By Eddie Knight, Sonatype
Let’s get it out of the way early: it’s not always clear how you can best plug into organizations like OpenSSF. That’s why I’m writing this guest blog post as an “outsider.” I’m just your average tech employee who has become progressively more involved since my company, Sonatype, became members of OpenSSF.
Most recently, I was able to lead a booth for OpenSSF at Devnexus, the largest Java conference in North America.
The booth opportunity would have been a stretch, except for the fact that Lori Lorusso had arranged an introduction for Devnexus to collaborate with OpenSSF. After introductions were made, the only thing left was for the OpenSSF staff to find someone who was available to travel to Atlanta to run the booth.
I was scheduled to be speaking at the event already, excited to share about the research I had done recently with Theresa Mammarella to create an impact analysis of different security testing methodologies. Actually, I created a short writeup of our findings for you to read.
Being scheduled to speak, I normally would also be helping out at the Sonatype booth, talking to folks about things like SBOMs, and how enterprises use our tools to secure their open source consumption. But I was lucky to get approval from my leadership to step away and spend the entire event at the OpenSSF booth talking about this cross-industry collaboration to secure open source software across the board. Fortunately, my big boss Brian Fox is on the board of OpenSSF and has a strong belief in the vision and mission of this organization!
Once I got the booth set up, with a couple banners behind me and a massive pile of candy on the table, the only thing left was to make sure I had a plan for how to talk about OpenSSF once people showed up. As it turns out, I got better at explaining things the more I talked about all the cool stuff OpenSSF is doing and how I’ve engaged.
A few different things helped me solidify my language.
Did you know that the Cloud Native Computing Foundation (CNCF) uses the OpenSSF Scorecard as part of their security measurement tooling, CLOMonitor?
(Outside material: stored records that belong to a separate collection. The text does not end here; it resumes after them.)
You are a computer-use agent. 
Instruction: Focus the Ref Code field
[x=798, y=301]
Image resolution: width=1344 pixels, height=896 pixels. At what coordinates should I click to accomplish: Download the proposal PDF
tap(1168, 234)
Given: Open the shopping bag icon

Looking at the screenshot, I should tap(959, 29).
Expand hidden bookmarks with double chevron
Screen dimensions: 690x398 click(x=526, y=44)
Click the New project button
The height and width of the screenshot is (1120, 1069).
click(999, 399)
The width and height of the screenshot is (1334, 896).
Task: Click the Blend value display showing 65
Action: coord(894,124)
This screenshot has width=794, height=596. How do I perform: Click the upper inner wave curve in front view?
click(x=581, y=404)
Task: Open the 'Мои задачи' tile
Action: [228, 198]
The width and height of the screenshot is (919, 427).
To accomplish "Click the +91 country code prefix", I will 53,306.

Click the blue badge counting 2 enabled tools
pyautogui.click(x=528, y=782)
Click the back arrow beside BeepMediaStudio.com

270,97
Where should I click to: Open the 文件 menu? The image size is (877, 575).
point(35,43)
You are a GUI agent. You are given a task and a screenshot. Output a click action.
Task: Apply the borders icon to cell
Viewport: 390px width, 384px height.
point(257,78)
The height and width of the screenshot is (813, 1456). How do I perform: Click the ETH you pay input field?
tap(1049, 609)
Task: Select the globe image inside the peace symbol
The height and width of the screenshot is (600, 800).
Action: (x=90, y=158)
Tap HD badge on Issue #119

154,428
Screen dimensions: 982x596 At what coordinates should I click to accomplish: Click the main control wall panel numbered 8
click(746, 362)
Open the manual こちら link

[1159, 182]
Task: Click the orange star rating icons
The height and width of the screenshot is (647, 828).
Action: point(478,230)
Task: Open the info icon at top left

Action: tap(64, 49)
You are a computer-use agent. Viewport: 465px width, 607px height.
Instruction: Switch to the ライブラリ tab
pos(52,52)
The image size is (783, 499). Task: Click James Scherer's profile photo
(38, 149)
In that way, OpenSSF became a critical contributor to the security overhauls done during last year’s Cloud Native Security Slam (and likely will be again this fall).
Did you know that the same Scorecard tooling is a core part of Sonatype’s machine learning algorithms that are able to get an 89% accuracy when predicting the presence of an un-reported vulnerability in open source tooling. In that way, the Scorecard has directly contributed to our ability to find threats and protect our users!
Okay last example, before I get carried away. Did you know that OpenSSF’s Alpha-Omega project is not only working on technical solutions, but is also financially supporting other open source foundations to ensure secure development of the most critical open source projects? For example, OpenSSF has recently announced that they were able to help the Python Software Foundation hire a security engineer in residence.
As it turns out, these types of examples were really handy for helping people quickly understand the general vision of OpenSSF (while standing at a booth holding bags full of swag from days full of visiting conference booths).
But all of this is just my most recent experience.
How I first got involved (and so can you!)
It wasn’t an extremely complex journey for me to get involved with OpenSSF, but it can be a bit overwhelming when you’re first getting connected.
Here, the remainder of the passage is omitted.